--- Start AVAILABLE DATA ---
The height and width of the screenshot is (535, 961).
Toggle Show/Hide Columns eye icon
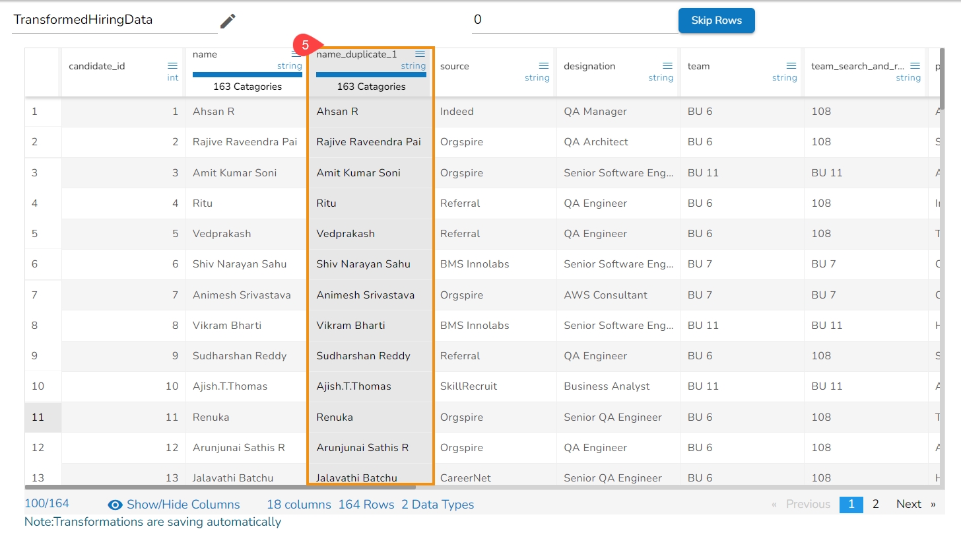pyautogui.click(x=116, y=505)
--- End AVAILABLE DATA ---
--- Start AVAILABLE DATA ---
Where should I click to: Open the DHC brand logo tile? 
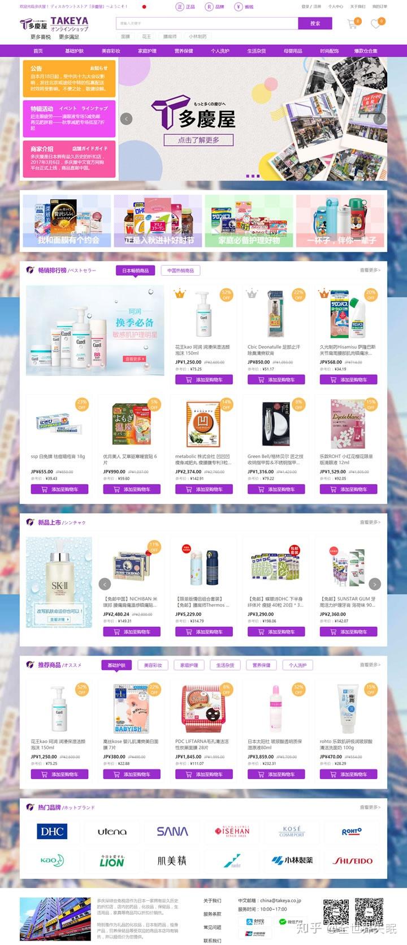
--- End AVAILABLE DATA ---
--- Start AVAILABLE DATA ---
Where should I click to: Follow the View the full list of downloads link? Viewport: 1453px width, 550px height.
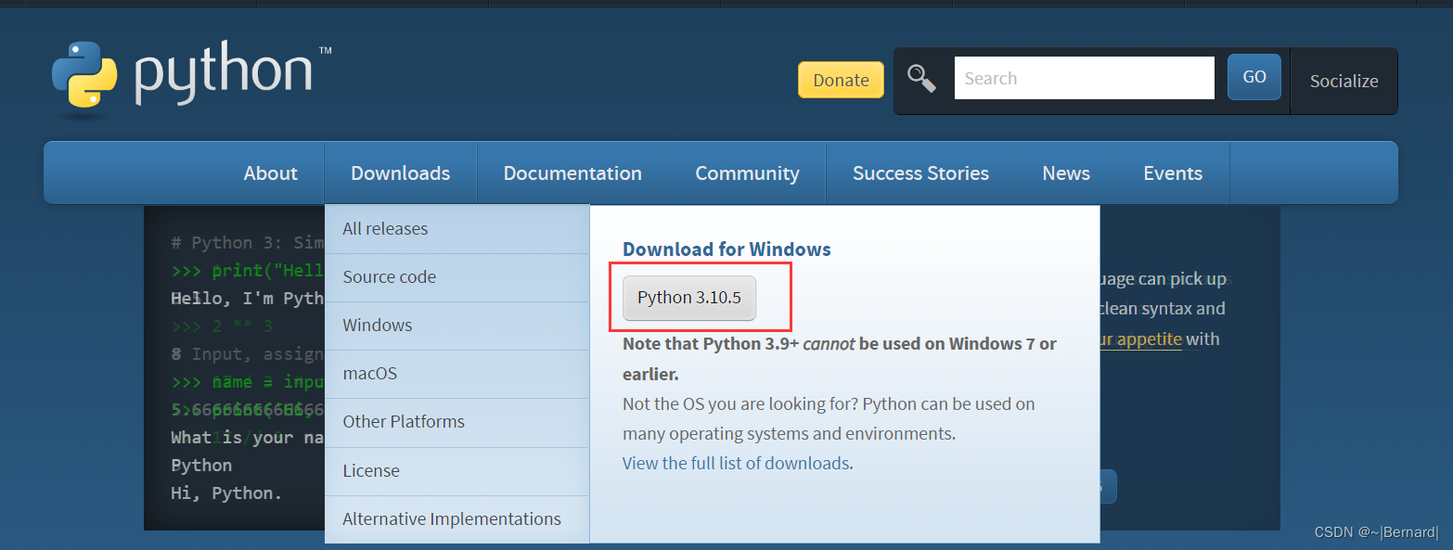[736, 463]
--- End AVAILABLE DATA ---
• _PROBLEM STATEMENT_
Reproduce the records between the lines holding "The height and" and "pyautogui.click(x=116, y=505)", inclusive, replacing "eye icon" with "visibility icon" and changing nothing else. Leave the pictures out of your answer.

• _REPLY TO THE TASK_
The height and width of the screenshot is (535, 961).
Toggle Show/Hide Columns visibility icon
pyautogui.click(x=116, y=505)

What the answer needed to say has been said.